Collected data entries →

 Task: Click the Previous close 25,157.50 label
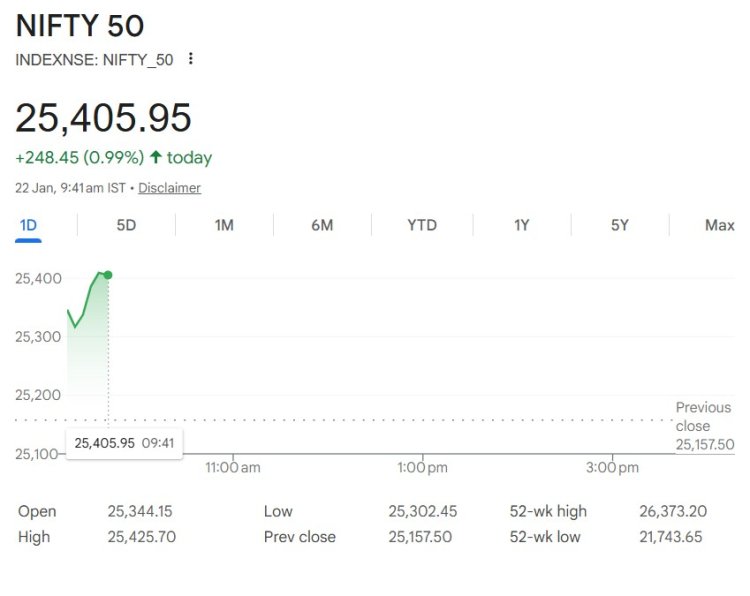tap(704, 426)

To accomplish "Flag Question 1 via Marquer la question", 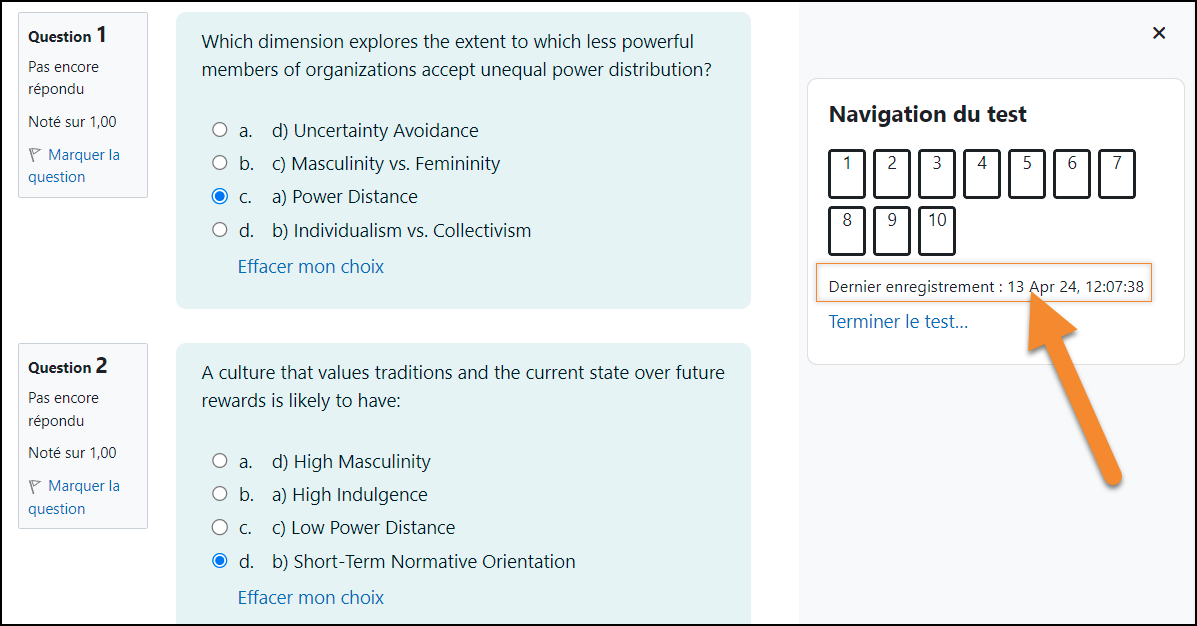I will pyautogui.click(x=74, y=166).
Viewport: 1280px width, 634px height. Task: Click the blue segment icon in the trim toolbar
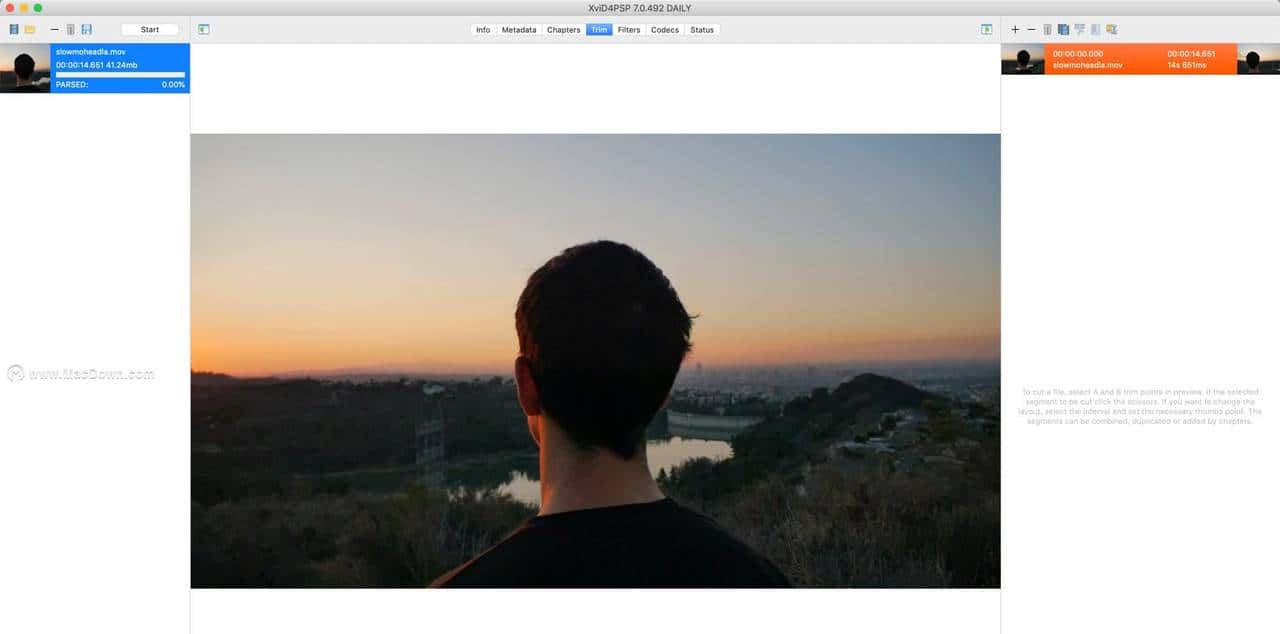click(1062, 29)
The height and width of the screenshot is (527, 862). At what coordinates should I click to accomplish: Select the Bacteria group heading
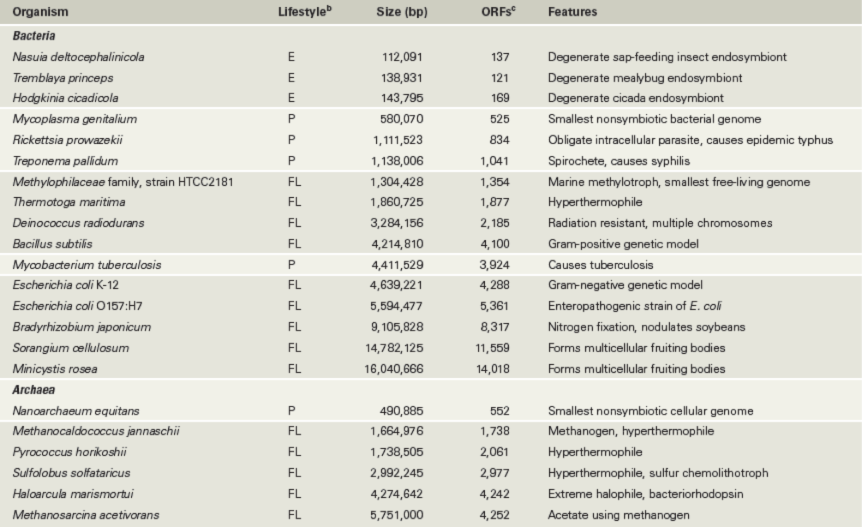[x=34, y=36]
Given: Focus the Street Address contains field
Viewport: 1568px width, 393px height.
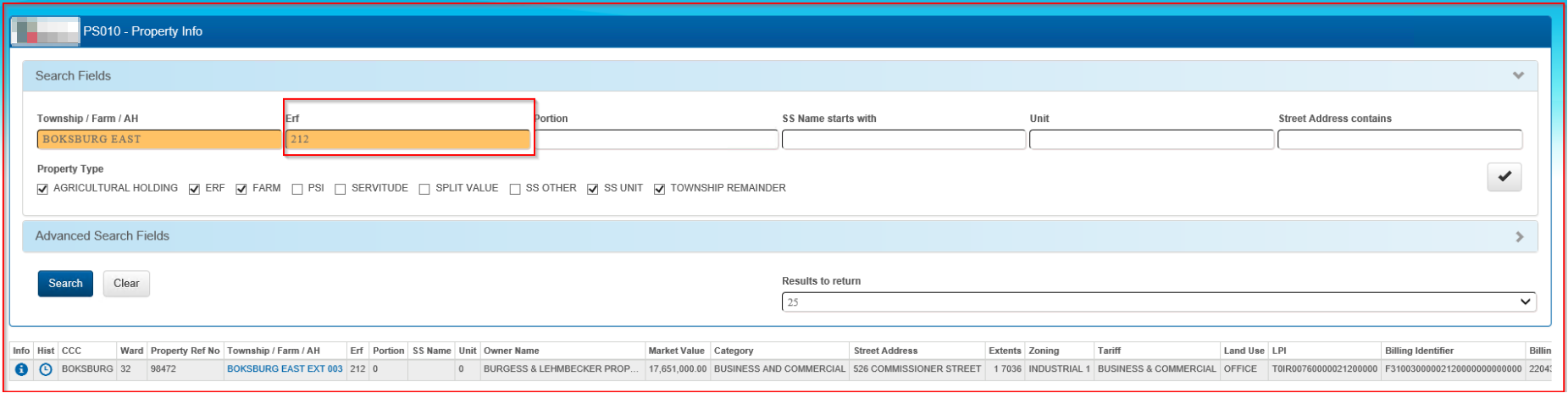Looking at the screenshot, I should point(1399,140).
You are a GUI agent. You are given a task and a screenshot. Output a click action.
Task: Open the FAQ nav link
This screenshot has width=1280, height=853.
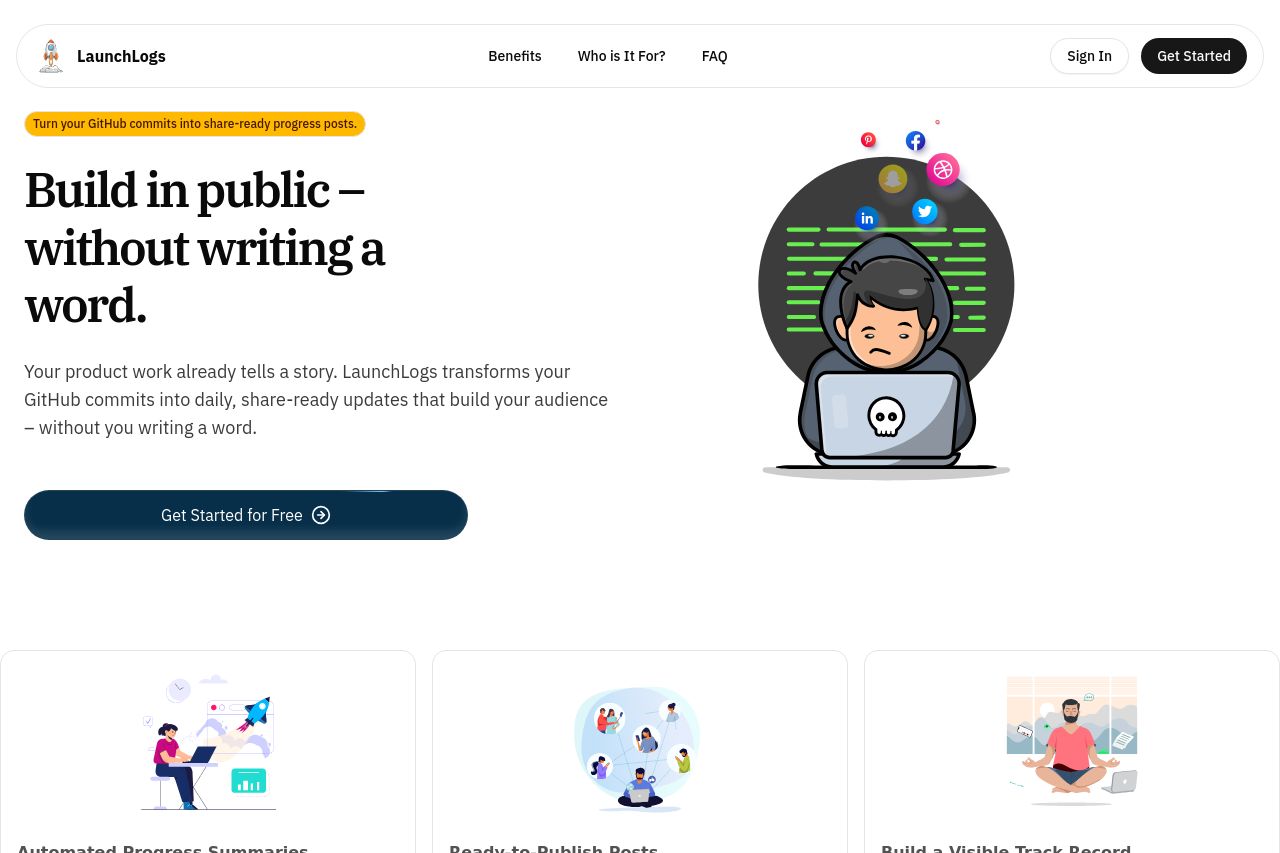[x=714, y=56]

Your instructions → Quote, please, only the lines running from the one with "Task: Open the FAQ nav link" down to the final line of the data above, keeping both ends and skipping the pictures.

Task result →
Task: Open the FAQ nav link
This screenshot has width=1280, height=853.
[x=714, y=56]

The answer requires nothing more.